Records for the exercise:
*** Begin section ***

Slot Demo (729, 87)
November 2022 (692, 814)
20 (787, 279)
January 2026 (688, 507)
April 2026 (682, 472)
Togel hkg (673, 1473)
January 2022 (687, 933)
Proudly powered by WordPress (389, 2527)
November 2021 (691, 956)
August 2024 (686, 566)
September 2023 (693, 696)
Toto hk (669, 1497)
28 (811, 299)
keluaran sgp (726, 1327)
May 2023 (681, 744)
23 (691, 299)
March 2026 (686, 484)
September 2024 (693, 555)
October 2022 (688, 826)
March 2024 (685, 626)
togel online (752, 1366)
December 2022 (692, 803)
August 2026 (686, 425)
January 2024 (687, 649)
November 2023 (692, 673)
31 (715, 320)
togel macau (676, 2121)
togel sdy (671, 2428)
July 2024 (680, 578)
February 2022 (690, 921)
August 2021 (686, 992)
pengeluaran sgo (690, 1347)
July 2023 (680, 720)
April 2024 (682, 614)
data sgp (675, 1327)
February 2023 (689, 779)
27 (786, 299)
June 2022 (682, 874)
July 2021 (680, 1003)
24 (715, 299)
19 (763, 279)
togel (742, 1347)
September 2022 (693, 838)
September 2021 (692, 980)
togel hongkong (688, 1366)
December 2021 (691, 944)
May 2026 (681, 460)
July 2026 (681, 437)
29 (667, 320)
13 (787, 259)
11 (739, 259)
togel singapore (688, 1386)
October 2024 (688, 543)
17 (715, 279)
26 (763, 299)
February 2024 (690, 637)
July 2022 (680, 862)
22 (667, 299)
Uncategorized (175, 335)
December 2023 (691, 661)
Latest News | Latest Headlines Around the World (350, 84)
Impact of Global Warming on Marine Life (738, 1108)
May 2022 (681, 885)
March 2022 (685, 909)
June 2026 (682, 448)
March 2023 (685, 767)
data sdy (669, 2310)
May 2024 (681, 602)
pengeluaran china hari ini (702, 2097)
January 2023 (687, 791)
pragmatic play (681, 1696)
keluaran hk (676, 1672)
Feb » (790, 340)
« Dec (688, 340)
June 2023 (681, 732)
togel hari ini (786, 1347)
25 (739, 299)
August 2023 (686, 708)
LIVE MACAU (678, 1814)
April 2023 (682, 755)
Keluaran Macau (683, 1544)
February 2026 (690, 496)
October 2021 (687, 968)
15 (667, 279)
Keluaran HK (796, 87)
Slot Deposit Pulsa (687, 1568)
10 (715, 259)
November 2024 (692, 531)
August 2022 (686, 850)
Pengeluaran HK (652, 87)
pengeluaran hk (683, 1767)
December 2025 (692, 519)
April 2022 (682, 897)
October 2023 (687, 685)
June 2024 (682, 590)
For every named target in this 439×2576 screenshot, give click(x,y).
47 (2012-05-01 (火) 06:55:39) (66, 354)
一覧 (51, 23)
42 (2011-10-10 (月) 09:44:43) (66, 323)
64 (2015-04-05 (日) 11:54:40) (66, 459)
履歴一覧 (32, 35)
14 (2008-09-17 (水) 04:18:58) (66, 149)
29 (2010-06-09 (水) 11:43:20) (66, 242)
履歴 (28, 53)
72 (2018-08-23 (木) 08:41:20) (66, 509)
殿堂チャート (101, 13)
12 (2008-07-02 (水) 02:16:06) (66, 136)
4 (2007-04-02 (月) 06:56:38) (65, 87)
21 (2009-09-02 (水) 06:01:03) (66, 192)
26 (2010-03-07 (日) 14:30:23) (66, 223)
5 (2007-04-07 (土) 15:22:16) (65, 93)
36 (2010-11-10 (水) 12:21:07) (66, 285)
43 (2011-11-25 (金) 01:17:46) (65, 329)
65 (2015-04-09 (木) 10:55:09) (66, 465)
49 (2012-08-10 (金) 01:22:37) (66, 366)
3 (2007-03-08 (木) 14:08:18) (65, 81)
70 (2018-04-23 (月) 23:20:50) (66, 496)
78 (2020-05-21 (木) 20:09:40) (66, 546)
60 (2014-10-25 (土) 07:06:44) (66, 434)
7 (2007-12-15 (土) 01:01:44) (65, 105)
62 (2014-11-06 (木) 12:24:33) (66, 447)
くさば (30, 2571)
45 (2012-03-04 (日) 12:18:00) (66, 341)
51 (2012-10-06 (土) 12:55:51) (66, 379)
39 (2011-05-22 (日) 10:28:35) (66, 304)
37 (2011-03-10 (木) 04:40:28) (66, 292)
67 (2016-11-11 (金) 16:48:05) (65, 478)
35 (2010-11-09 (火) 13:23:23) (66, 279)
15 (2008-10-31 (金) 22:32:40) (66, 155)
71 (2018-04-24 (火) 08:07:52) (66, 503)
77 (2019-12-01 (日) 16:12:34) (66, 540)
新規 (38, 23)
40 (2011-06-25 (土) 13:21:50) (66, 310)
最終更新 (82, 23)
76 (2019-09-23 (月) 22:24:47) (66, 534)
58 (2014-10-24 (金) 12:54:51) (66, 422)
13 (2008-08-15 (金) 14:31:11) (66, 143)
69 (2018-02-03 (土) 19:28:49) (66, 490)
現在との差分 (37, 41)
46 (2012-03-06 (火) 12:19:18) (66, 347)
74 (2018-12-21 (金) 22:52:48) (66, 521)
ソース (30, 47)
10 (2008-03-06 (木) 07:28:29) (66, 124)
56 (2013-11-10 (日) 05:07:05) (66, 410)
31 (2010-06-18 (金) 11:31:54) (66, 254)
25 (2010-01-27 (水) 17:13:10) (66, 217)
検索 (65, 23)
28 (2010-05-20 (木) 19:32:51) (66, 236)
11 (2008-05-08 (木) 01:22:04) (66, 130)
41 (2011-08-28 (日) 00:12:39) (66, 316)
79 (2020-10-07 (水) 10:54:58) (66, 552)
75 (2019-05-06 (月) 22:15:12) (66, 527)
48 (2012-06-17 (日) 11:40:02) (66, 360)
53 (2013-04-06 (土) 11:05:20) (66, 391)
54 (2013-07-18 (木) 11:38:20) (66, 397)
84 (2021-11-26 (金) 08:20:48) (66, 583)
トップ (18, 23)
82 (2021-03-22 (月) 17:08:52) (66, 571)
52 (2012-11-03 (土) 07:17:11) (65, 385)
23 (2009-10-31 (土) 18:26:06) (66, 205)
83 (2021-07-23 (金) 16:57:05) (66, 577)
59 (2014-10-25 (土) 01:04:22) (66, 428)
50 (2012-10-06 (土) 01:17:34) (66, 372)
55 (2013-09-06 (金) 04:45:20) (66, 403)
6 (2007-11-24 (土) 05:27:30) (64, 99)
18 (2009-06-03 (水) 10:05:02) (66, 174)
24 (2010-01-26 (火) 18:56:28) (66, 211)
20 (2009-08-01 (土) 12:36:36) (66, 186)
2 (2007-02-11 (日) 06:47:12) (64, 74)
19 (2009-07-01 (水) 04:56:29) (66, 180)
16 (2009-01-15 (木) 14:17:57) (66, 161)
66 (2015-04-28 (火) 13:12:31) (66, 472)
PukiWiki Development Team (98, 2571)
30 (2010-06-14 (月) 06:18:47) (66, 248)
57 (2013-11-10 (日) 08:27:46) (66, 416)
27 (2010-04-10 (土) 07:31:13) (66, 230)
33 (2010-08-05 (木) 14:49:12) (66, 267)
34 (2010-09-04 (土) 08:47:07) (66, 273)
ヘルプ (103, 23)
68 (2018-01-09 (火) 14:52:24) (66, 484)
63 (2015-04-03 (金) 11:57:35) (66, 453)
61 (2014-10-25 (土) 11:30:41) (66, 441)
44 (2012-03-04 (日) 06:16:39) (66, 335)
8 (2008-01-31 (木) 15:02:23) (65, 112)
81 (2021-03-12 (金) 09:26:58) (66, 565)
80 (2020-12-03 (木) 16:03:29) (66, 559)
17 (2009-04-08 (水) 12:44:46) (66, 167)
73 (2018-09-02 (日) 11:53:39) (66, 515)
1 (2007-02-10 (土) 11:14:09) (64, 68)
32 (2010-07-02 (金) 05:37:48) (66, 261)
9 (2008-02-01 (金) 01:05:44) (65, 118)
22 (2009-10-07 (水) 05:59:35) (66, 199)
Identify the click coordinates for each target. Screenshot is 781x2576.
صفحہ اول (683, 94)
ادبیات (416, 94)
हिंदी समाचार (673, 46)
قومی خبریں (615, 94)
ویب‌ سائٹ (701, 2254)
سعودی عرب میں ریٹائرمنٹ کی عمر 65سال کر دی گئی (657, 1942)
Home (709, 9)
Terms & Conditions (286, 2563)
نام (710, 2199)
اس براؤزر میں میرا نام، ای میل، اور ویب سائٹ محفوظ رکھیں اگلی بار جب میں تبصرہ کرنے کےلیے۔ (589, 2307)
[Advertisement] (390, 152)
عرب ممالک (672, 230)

*** End section ***

Task brief: Scan the entries above for the line containing "pengeluaran sgo (690, 1347)", and copy it and all lines after it exactly, down to and including the line containing "26 (763, 299)".

Solved exercise:
pengeluaran sgo (690, 1347)
July 2023 (680, 720)
April 2024 (682, 614)
data sgp (675, 1327)
February 2023 (689, 779)
27 (786, 299)
June 2022 (682, 874)
July 2021 (680, 1003)
24 (715, 299)
19 (763, 279)
togel (742, 1347)
September 2022 (693, 838)
September 2021 (692, 980)
togel hongkong (688, 1366)
December 2021 (691, 944)
May 2026 (681, 460)
July 2026 (681, 437)
29 (667, 320)
13 (787, 259)
11 (739, 259)
togel singapore (688, 1386)
October 2024 (688, 543)
17 (715, 279)
26 (763, 299)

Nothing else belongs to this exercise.